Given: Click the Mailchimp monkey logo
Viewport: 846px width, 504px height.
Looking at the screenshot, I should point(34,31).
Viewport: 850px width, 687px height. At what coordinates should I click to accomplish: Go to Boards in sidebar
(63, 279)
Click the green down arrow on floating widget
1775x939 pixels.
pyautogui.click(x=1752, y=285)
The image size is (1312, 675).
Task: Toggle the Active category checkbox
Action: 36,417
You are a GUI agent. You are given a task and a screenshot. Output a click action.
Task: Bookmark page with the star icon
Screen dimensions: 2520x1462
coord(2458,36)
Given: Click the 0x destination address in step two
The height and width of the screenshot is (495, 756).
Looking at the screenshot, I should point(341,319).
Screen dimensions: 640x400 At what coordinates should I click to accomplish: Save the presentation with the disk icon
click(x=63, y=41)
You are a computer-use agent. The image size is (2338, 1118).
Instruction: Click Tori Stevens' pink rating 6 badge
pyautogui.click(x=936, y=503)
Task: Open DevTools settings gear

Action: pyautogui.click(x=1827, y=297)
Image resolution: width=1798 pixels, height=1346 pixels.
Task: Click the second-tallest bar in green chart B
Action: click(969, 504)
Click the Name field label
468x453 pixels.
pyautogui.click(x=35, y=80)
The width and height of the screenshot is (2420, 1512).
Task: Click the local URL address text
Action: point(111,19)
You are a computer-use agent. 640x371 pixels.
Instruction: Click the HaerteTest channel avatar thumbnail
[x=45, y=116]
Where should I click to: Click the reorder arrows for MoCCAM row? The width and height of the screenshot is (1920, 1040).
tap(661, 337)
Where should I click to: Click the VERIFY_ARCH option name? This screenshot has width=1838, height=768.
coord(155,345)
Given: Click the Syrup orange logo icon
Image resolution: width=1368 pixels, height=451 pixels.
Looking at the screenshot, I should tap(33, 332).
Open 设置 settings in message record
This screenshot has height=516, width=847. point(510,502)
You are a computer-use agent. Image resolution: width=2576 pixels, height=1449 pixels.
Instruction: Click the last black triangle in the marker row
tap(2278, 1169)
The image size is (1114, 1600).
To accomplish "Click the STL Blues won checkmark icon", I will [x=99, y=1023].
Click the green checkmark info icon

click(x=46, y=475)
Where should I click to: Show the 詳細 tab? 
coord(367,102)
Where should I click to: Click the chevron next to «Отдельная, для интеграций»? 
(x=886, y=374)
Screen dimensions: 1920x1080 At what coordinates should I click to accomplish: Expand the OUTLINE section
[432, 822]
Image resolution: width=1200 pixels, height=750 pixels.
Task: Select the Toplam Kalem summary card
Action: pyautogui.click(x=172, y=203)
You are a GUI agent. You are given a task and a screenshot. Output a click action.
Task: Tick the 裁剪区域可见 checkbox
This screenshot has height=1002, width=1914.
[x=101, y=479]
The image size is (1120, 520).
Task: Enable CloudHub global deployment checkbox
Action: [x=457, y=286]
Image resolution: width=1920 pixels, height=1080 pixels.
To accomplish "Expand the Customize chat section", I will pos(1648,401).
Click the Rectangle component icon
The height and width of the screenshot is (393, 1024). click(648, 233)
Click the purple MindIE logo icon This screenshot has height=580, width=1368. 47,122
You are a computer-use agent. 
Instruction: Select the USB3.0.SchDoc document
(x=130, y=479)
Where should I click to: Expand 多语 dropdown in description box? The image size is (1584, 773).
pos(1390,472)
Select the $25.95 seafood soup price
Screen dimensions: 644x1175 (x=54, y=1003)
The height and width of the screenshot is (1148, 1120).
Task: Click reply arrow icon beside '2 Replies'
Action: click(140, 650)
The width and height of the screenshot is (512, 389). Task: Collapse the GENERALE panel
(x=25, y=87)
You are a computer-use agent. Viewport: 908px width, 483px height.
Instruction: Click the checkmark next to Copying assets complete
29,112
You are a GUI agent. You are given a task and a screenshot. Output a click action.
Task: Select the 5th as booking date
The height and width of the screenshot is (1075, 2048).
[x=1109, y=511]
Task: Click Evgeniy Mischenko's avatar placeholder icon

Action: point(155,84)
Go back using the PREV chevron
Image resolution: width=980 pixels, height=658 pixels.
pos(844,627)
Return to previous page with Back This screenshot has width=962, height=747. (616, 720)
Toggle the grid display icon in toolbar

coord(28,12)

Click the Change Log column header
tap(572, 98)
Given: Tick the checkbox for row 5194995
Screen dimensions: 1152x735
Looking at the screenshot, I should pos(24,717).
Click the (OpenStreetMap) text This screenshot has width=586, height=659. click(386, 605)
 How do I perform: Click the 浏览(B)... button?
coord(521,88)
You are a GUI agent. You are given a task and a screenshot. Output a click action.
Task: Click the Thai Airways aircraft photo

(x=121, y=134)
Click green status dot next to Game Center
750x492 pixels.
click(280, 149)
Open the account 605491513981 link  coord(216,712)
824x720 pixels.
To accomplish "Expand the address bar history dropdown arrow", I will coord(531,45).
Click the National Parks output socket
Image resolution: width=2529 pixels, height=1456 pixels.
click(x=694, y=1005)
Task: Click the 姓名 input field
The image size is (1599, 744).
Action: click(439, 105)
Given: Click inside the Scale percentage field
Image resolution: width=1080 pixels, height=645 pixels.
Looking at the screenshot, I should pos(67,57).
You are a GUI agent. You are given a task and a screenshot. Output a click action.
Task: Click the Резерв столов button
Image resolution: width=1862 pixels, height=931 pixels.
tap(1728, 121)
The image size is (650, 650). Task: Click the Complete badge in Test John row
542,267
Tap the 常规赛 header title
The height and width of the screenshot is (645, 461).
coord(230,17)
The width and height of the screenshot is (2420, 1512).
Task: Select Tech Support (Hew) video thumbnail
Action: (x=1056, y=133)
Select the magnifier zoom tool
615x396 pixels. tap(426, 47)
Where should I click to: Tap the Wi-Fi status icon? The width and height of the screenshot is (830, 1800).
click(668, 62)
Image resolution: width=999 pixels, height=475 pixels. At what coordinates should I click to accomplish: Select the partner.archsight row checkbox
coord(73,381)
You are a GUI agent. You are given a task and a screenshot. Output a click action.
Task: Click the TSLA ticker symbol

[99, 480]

-.-.-

» **What you are asked to do**: Reproduce the items exactly, from the line containing "Open the account" through the end of the items, inclusive.

» **The reply**:
Open the account 605491513981 link  coord(216,712)
824x720 pixels.
To accomplish "Expand the address bar history dropdown arrow", I will coord(531,45).
Click the National Parks output socket
Image resolution: width=2529 pixels, height=1456 pixels.
click(x=694, y=1005)
Task: Click the 姓名 input field
The image size is (1599, 744).
Action: click(439, 105)
Given: Click inside the Scale percentage field
Image resolution: width=1080 pixels, height=645 pixels.
Looking at the screenshot, I should pos(67,57).
You are a GUI agent. You are given a task and a screenshot. Output a click action.
Task: Click the Резерв столов button
Image resolution: width=1862 pixels, height=931 pixels.
tap(1728, 121)
The image size is (650, 650). Task: Click the Complete badge in Test John row
542,267
Tap the 常规赛 header title
The height and width of the screenshot is (645, 461).
coord(230,17)
The width and height of the screenshot is (2420, 1512).
Task: Select Tech Support (Hew) video thumbnail
Action: (x=1056, y=133)
Select the magnifier zoom tool
615x396 pixels. tap(426, 47)
Where should I click to: Tap the Wi-Fi status icon? The width and height of the screenshot is (830, 1800).
click(668, 62)
Image resolution: width=999 pixels, height=475 pixels. At what coordinates should I click to accomplish: Select the partner.archsight row checkbox
coord(73,381)
You are a GUI agent. You are given a task and a screenshot. Output a click action.
Task: Click the TSLA ticker symbol

[99, 480]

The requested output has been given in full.